Much to my annoyance, some of the Christmas zealots in my neighborhood put up their lights as early as Halloween this year. And I distinctly remember hearing the first hints of Christmas music over the speakers in a pharmacy two weeks before Thanksgiving, as if to remind everyone to think of their local drugstore first when desperately seeking those oh-so-one-of-a-kind Santa hats.
So by this point in the Christmas madness, things are in full swing and although I identify myself as a Christian, I have to say, I hate it. I hate what Christmas has become and all the little trappings, which upon review, can really be quite absurd.
Take, for instance, the Christmas tree. I have no idea how a pagan custom of 16th century Germanic tribes could become synonymous with the birth of a Jewish messiah and then become so enmeshed with Americana that we drape the tree in popcorn strings and top it off with some sparkly star. It seems all the more absurd that a Korean American man married to an Indian American woman would subscribe to such a strange and foreign practice and think of it as normal.

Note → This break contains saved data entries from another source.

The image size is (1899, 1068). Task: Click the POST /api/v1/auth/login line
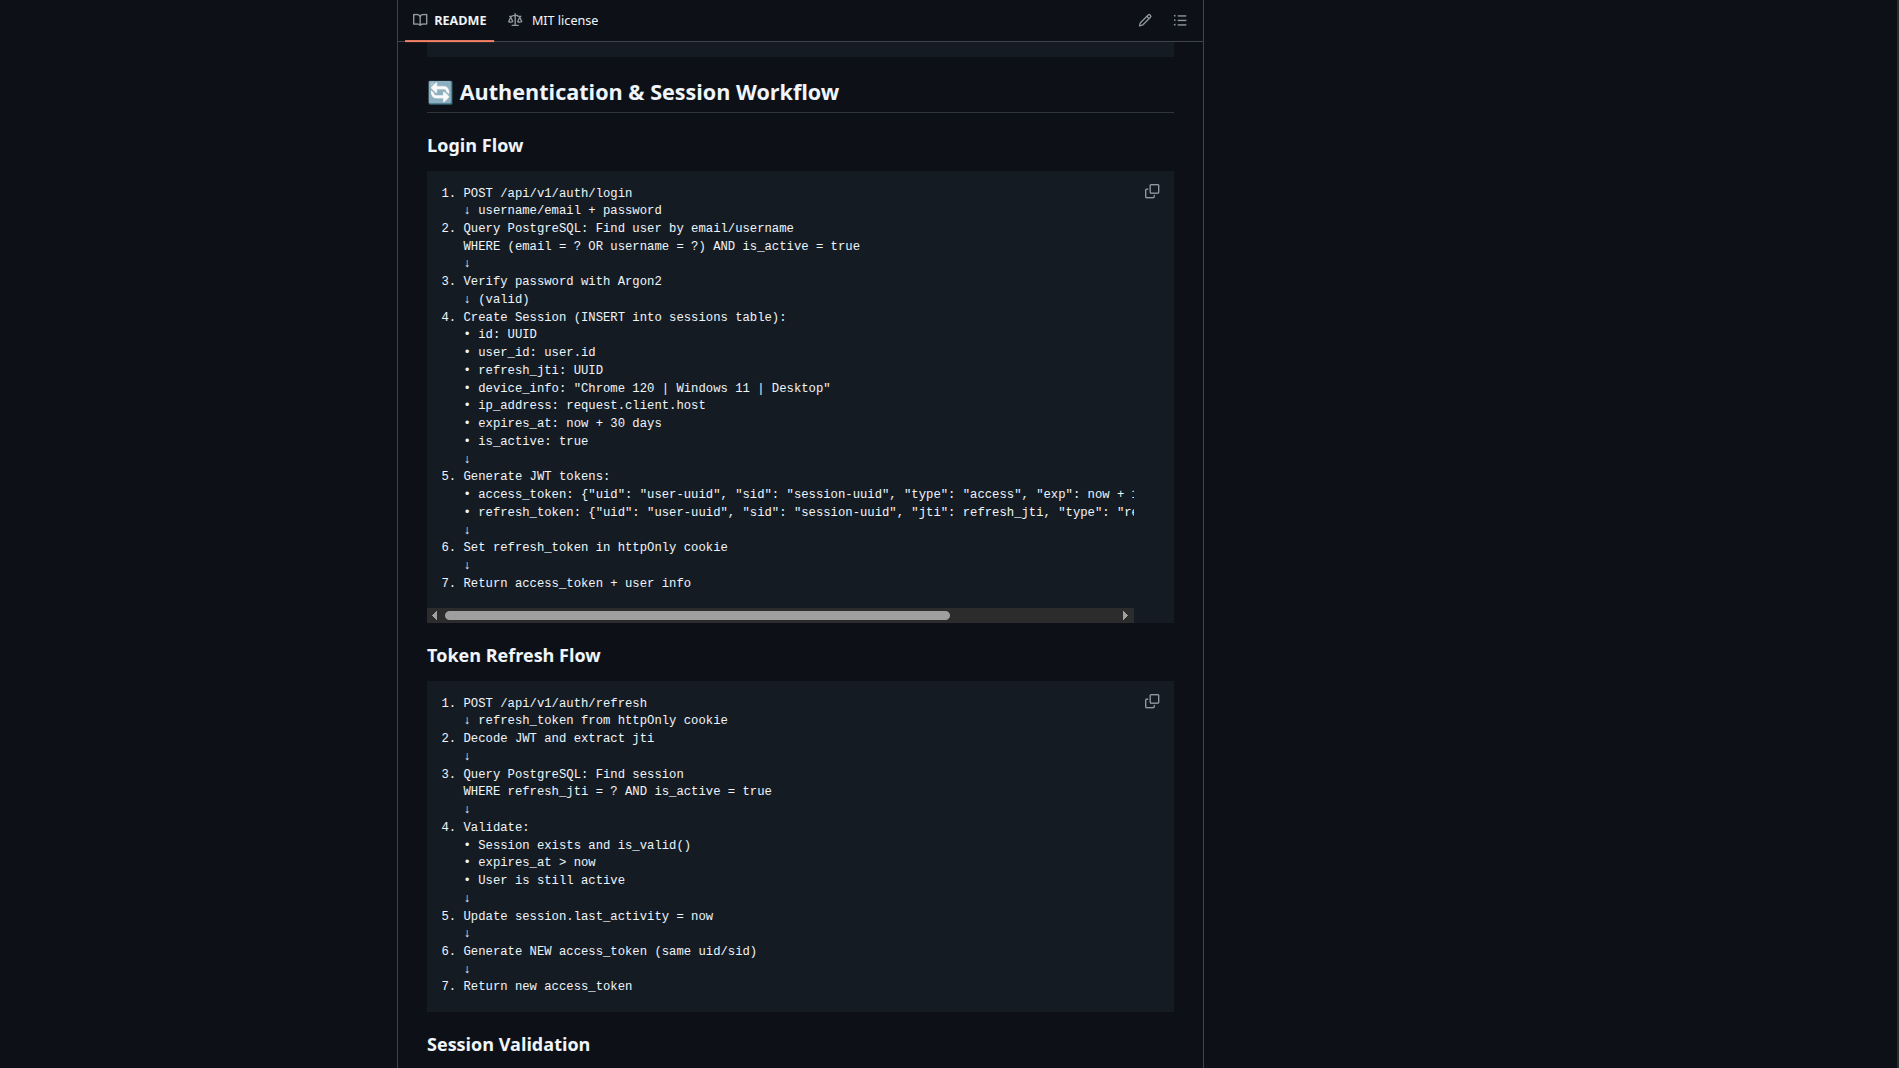547,193
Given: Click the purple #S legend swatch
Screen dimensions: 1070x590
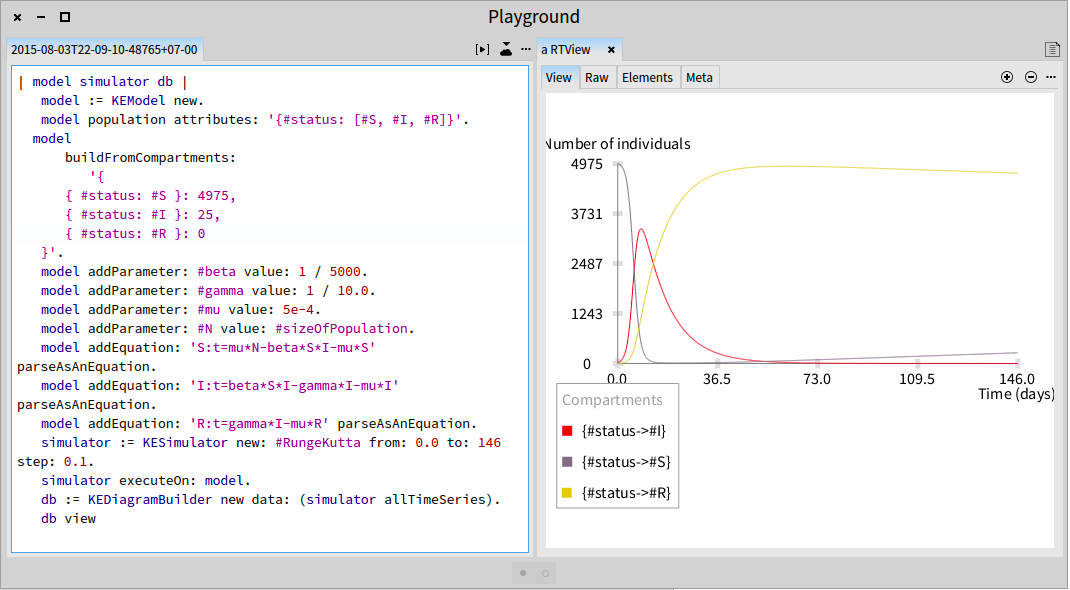Looking at the screenshot, I should pos(567,462).
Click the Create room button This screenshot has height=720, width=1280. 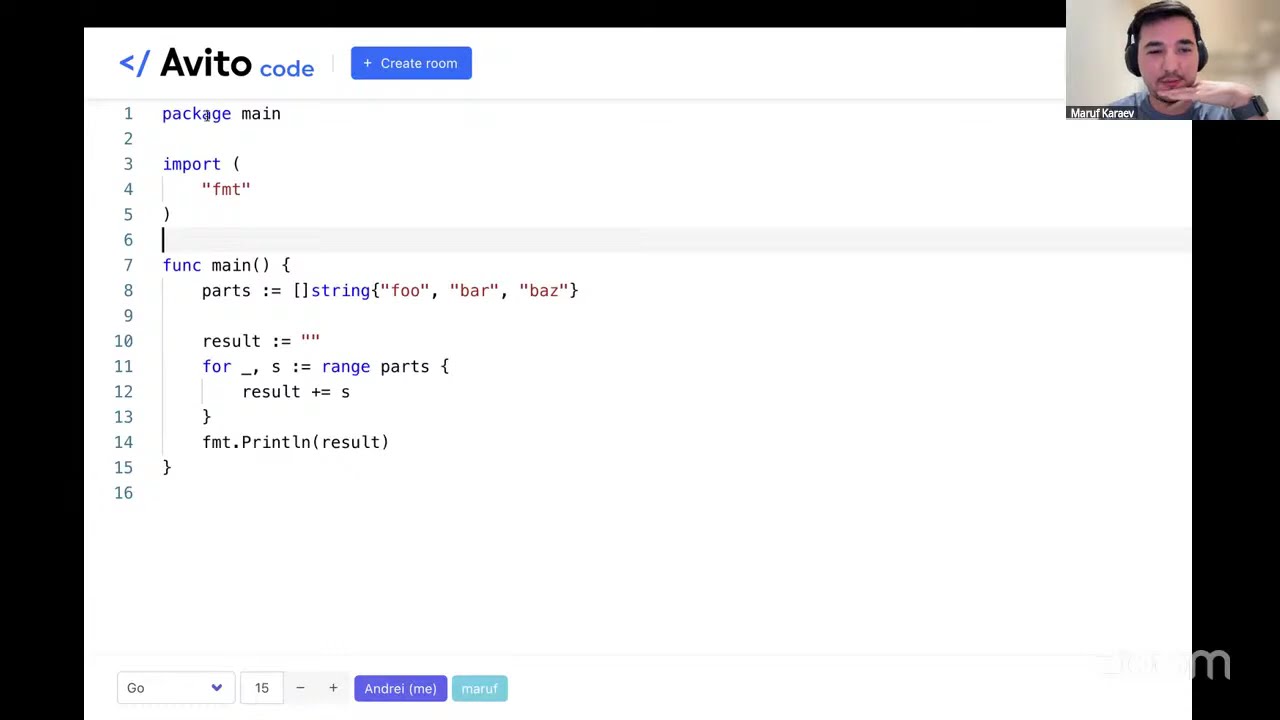[x=411, y=63]
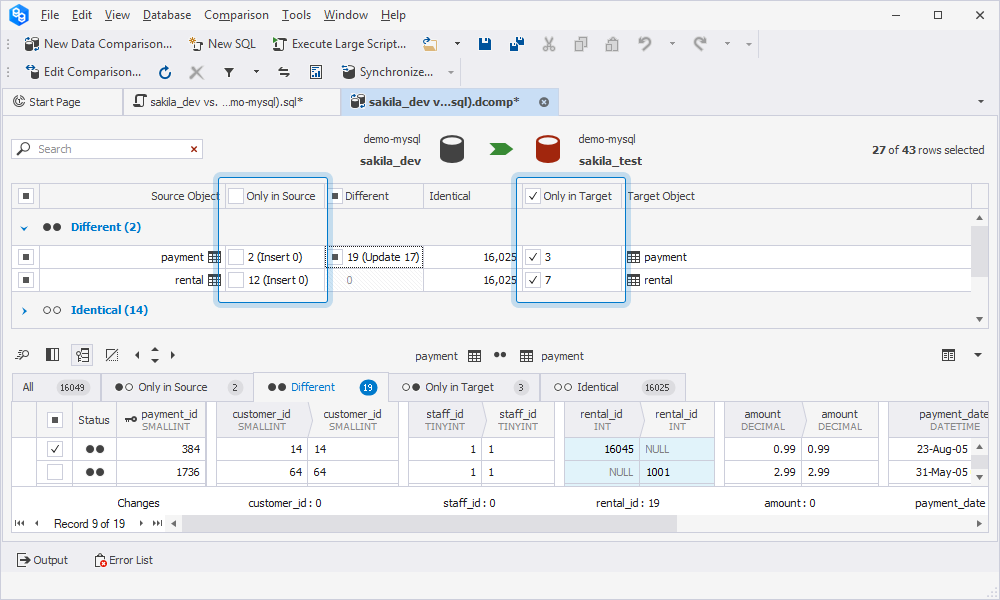1000x600 pixels.
Task: Click New Data Comparison button
Action: pyautogui.click(x=98, y=44)
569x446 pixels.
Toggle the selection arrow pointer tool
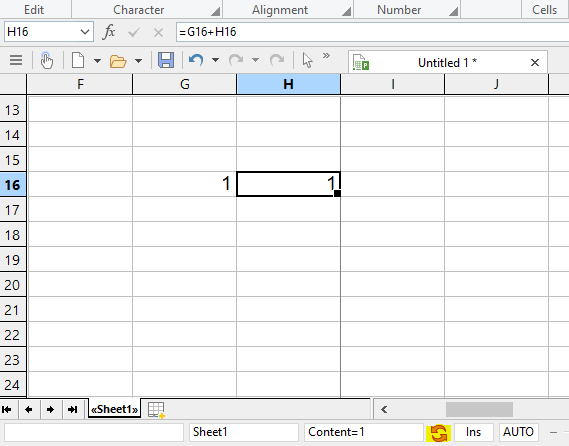(x=307, y=60)
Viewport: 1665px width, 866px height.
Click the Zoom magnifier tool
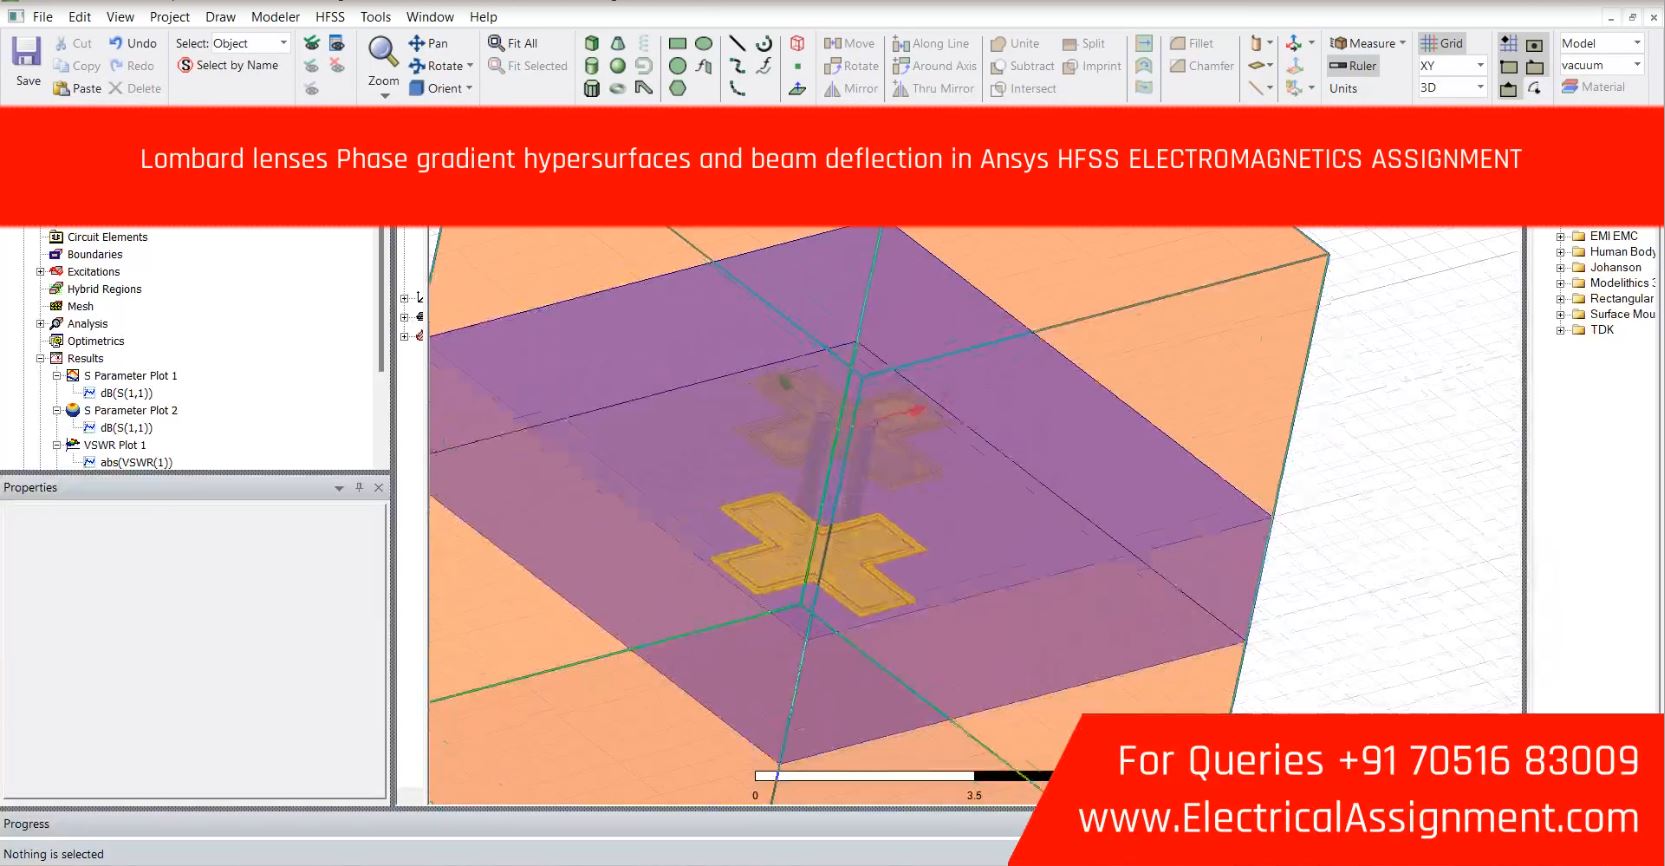(x=382, y=52)
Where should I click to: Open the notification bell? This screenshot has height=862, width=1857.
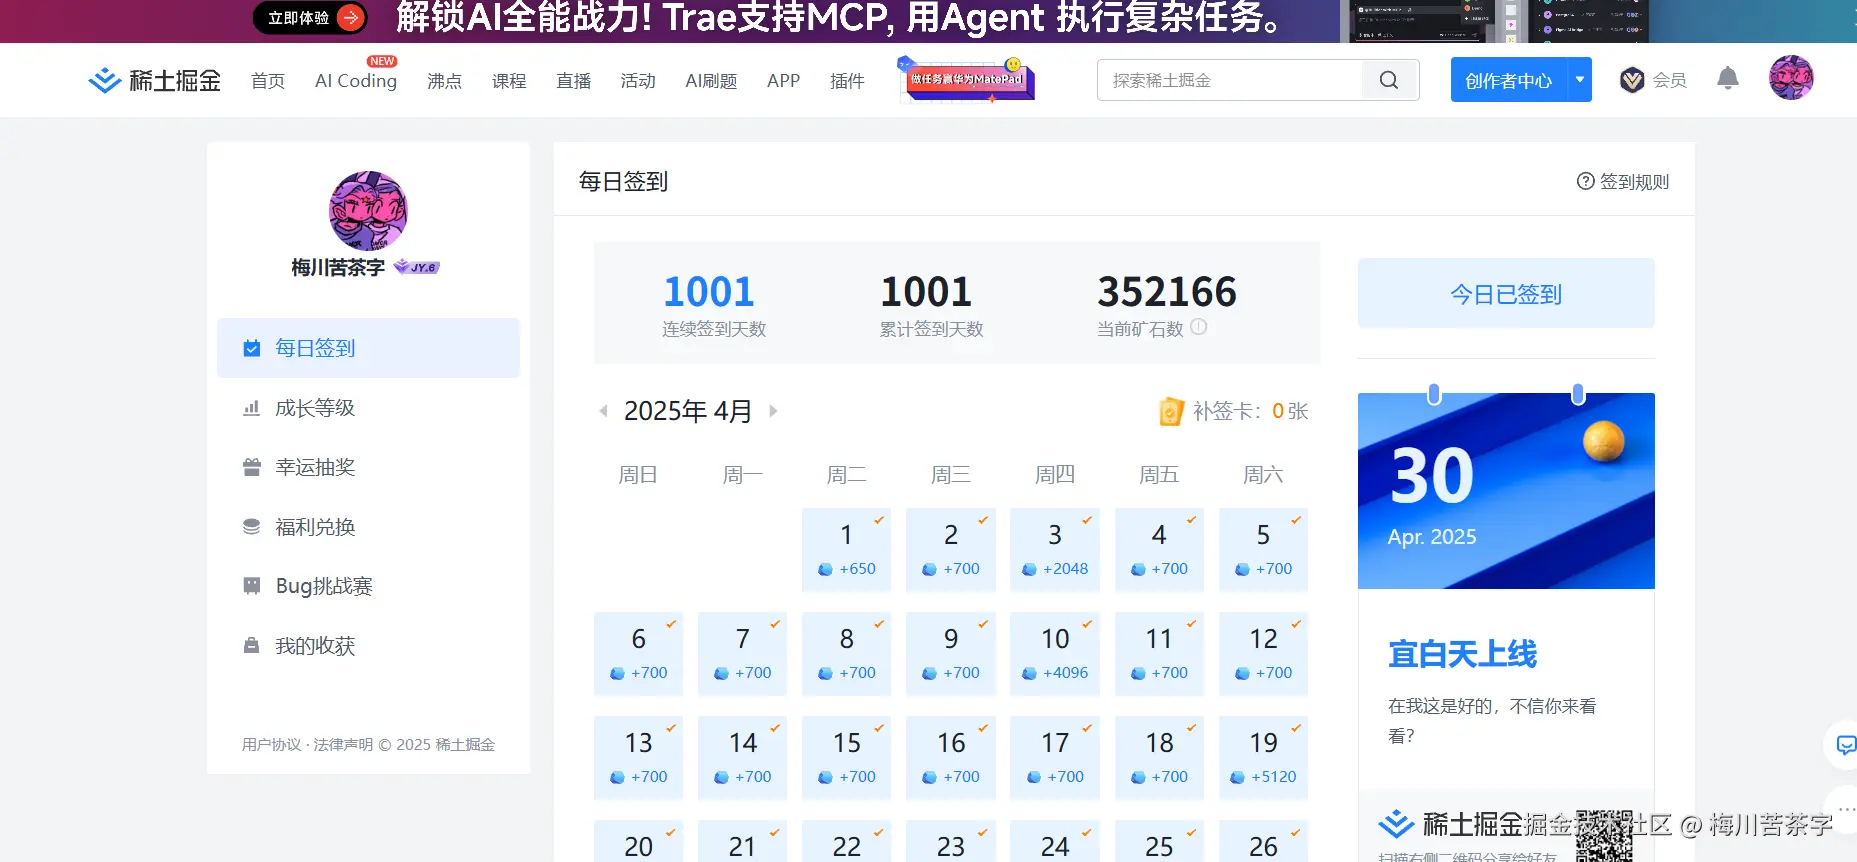1727,78
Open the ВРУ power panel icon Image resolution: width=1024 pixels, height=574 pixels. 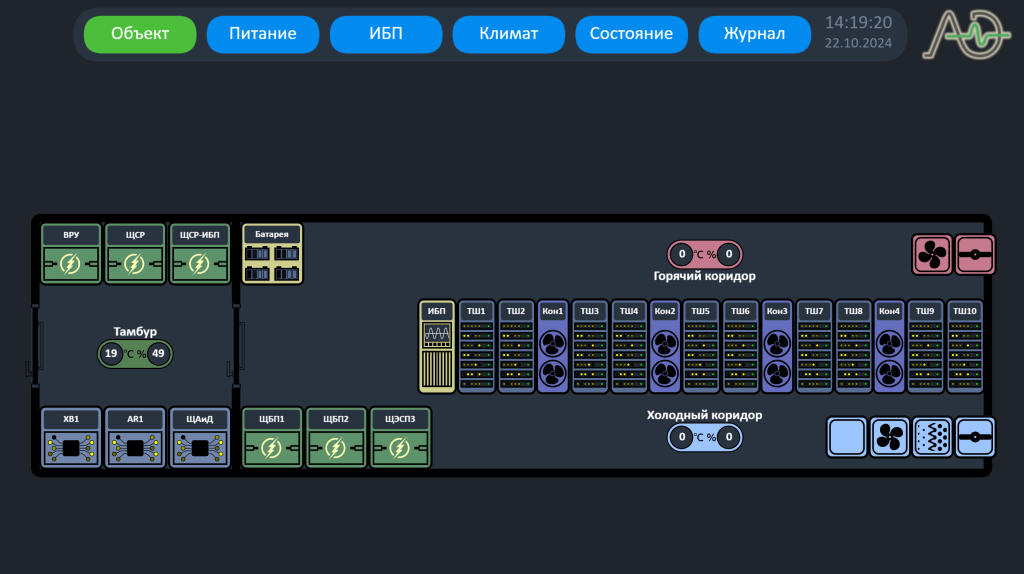[71, 254]
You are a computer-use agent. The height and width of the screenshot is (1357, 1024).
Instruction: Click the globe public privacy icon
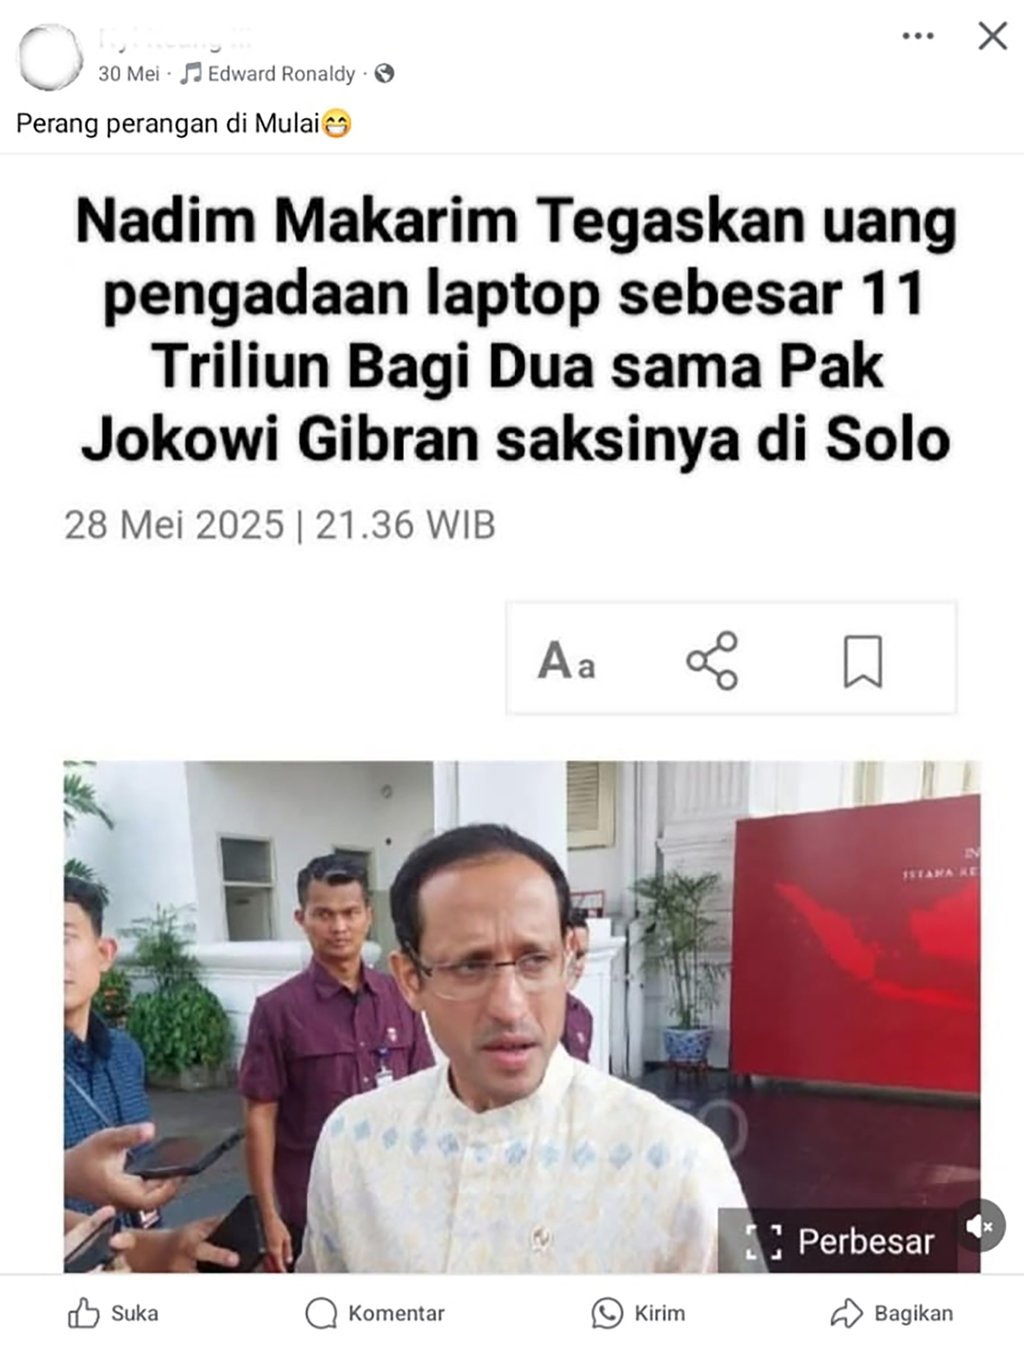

And there’s Santa Claus, Rudolph and Frosty the Snowman too. I understand most of this is all good fun and done in the name of secular pluralism, but when these religious and irreligious symbols begin to show up as families are baking turkeys and juggling vacation days, while we are being inundated with American holiday consumerism at its year-end peak, I have to ask, whatever happened to the holy in the holidays?
What does it mean to make a day holy? How do Asian Americans create or adopt a connection to our religious traditions, whatever they may be?
This is not intended to make you feel less spiritual or to power up your inner atheist. The word “holy” simply means to “set apart.” In this sense, a “holy day” was a day set apart to remember, to reflect and to break up the monotony of days. And whether we call ourselves religious, we are all inclined to make certain things and days “holy.”
My grinch-like tendencies that flare up during the last 45 days of the year are because these days do not seem holy to me at all. They’re filled with insane trips to the mall, desperate for parking spaces, feelings of guilt because I have to lose weight even before this season begins, wondering if I got the right gifts for people or if I at least spent an adequate amount on them so I can look them in the eye when I unwrap the box with my name on it.
I’m tired of Christmas as usual. I can do without the “Fa la la la.” What I want for this time right before the new year, before that odometer turns to January again, is to set aside time and space for those who have been set aside: the poor, the lonely, the holy.